* _Excerpt_:
----

Loomio
Wed 13 Apr 2016

When would you pick MIT?

CF
Cam Findlay Public Seen by 360

In this thread, we'd like to explore the situations in which MIT is a good, practical choice of license for the release of new open source code in government.

For context please read over the thread discussing the current draft defaults and options.

Please keep the discussion on the merits of MIT and when it is practical to select it.

The outcome of this thread is we'd like to generate some consensus on useful guidance that helps users make good license choices in the right situations.

We'll also have a thread along the same lines for the GPL discussion, please feel free to comment in both. :thumbsup:

DL

Dave Lane Wed 13 Apr 2016

An appropriate case for selecting the MIT license is when you want to propagate a new API or software library that could be incorporated in to many applications, for example a new encryption mechanism. The MIT license minimises the barriers to adoption by proprietary project developers (because it places no limitations on their ability to exploit their work) and most FOSS projects (I'm not sure if GPL'd projects can adopt MIT licensed components, although I believe in that case the GPL and MIT are compatible. Keen for verification of that point).

DS

Danyl Strype Mon 25 Apr 2016

I'm not sure if GPL'd projects can adopt MIT licensed components

While there may be some variation in compatibility between GPLv2 and GPLv3, the GPLv3 wiki has a list of licenses that are compatible with GPLv2, and it includes both licenses commonly referred to as "MIT" (Expat and X11).

Also, Karl Fogel writes in Chapter 9 of his book "Producing Open Source Software":

"While the Apache License 2.0 has the advantage of containing some explicit defenses against misuse of software patents, which might be important to your organization depending on the kind of project you're launching, the MIT license is fully compatible with all versions of the GNU General Public License, meaning that you can distributed, under any version of the GPL, mixed-provenance works that contain MIT-licensed code. The GPL-compatibility situation for the Apache License, on the other hand, is more complicated — by some interpretations, it is compatible with GPL version 3 only. Therefore, to avoid giving your downstream redistributors the headache of having to read sentences like the preceding ones, I just recommend the MIT license as the default non-copyleft license for anyone who doesn't have a reason to choose otherwise."

----

* _Provided records_:
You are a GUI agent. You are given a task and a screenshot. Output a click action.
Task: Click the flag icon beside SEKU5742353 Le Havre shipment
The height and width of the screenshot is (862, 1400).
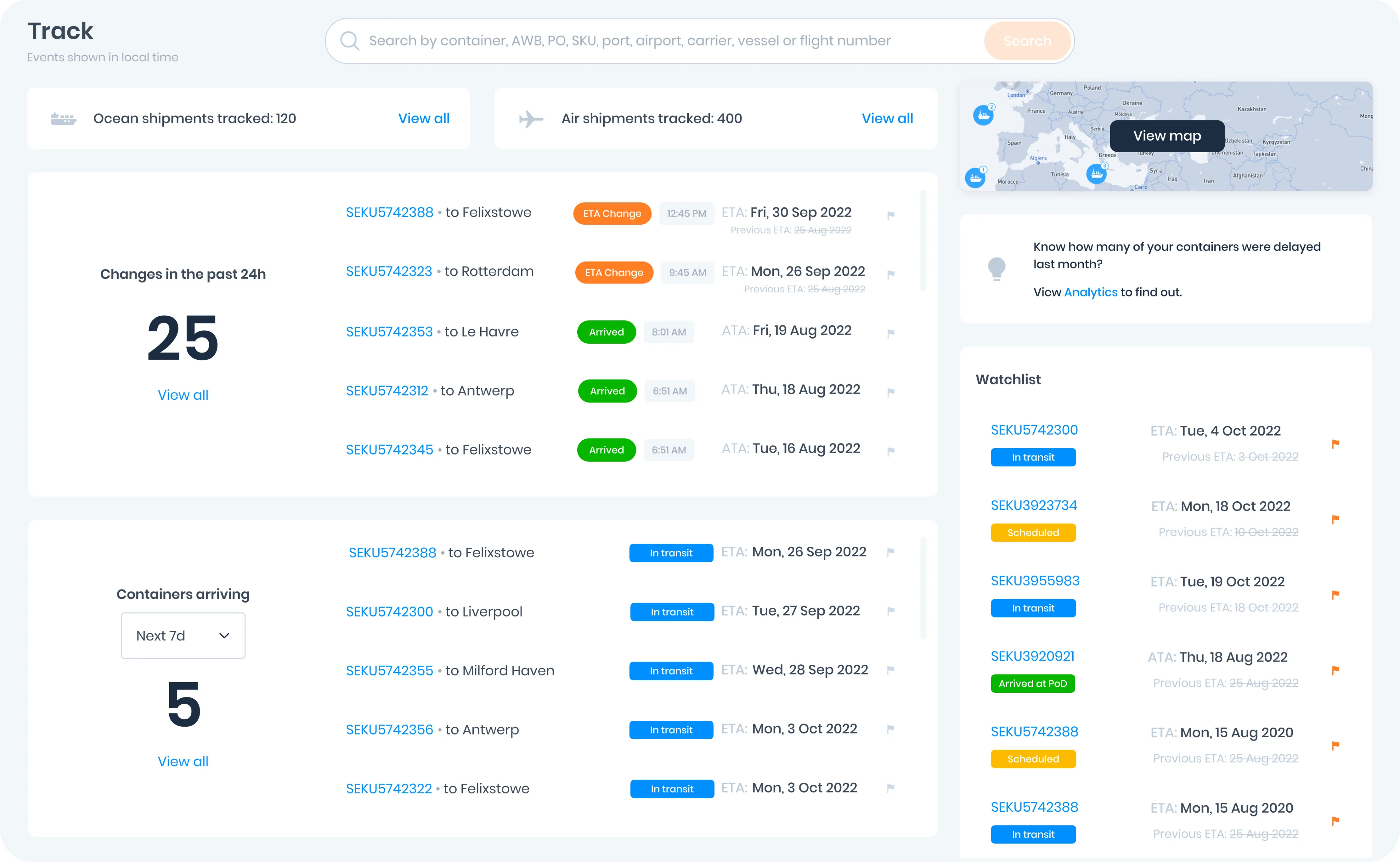point(891,333)
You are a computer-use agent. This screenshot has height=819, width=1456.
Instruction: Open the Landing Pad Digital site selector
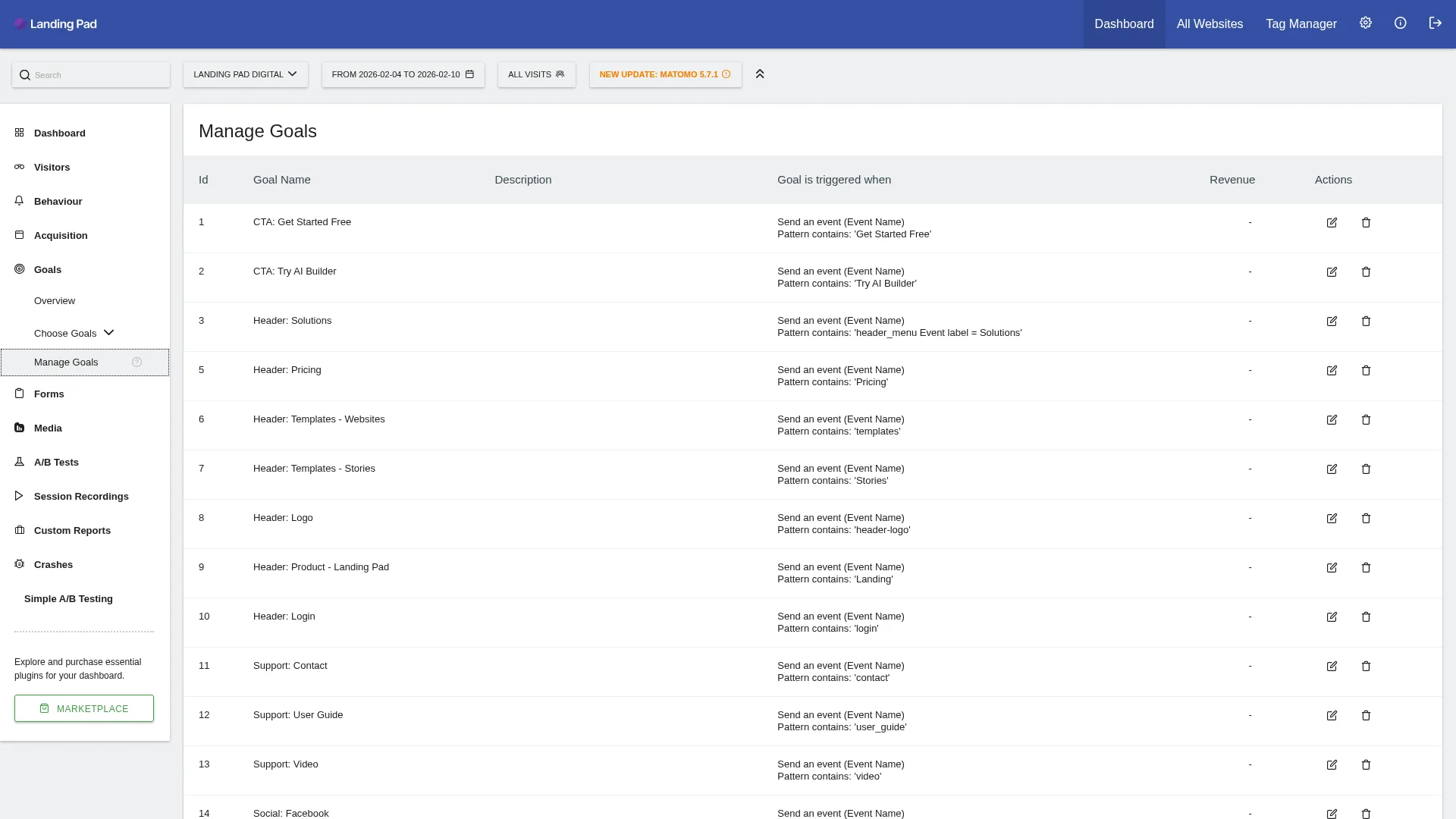coord(245,74)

----

* _Tasks to carry out_:
**a.** List the names of everyone who posted in the MIT license thread.
**b.** Restate the part of the MIT license thread that opens with the words containing "Dave Lane Wed" and closes with "of that point).", substituting "compression algorithm" for "encryption mechanism".
**c.** Pick up the MIT license thread after its final sentence and continue it.
The records have no connection to the MIT license thread.

* _Outputs_:
**a.** Cam Findlay, Dave Lane, Danyl Strype

**b.**
Dave Lane Wed 13 Apr 2016

An appropriate case for selecting the MIT license is when you want to propagate a new API or software library that could be incorporated in to many applications, for example a new compression algorithm. The MIT license minimises the barriers to adoption by proprietary project developers (because it places no limitations on their ability to exploit their work) and most FOSS projects (I'm not sure if GPL'd projects can adopt MIT licensed components, although I believe in that case the GPL and MIT are compatible. Keen for verification of that point).

**c.**
Remember that by definition, "permissive" non-copyleft licenses contain no rules about what license applies to redistributed or modified versions. This is one of the qualities their proponents refer to as "permissive". That being the case, my understanding is there are a number of ways this could work for Project "Foo" (GPL license), and Component "Bar" ("MIT" license). Keep in mind as always that while I make a determined effort to get my facts right, IANAL, and anything I claim about software licensing should be checked against more qualified sources (eg Software Freedom Law Centre).

Firstly, what could happen if Project "Foo" (a graphical desktop application) incorporates a verbatim copy of Component "Bar":

  • Project "Foo" identifies Component "Bar" as an external "dependency" in its packaging instructions. This means that on GNU/Linux (and most Unix systems), when a user installs a package of Project "Foo", the latest version of Component "Bar" in the same software repository will be downloaded and installed too (unless its already installed). If Project "Foo" package their own binaries of their application (eg to support use on Windows or MacOSX), they can include the most compatible version of all non-copyleft dependencies like Component "Bar", as long as a copy of the license for each dependency package is also included. Note: they can bundle copyleft dependencies too, but on the top of the copy of the license (or a link to one), they must also include a copy of the source code (or a link to one). Non-copyleft licenses don't require this.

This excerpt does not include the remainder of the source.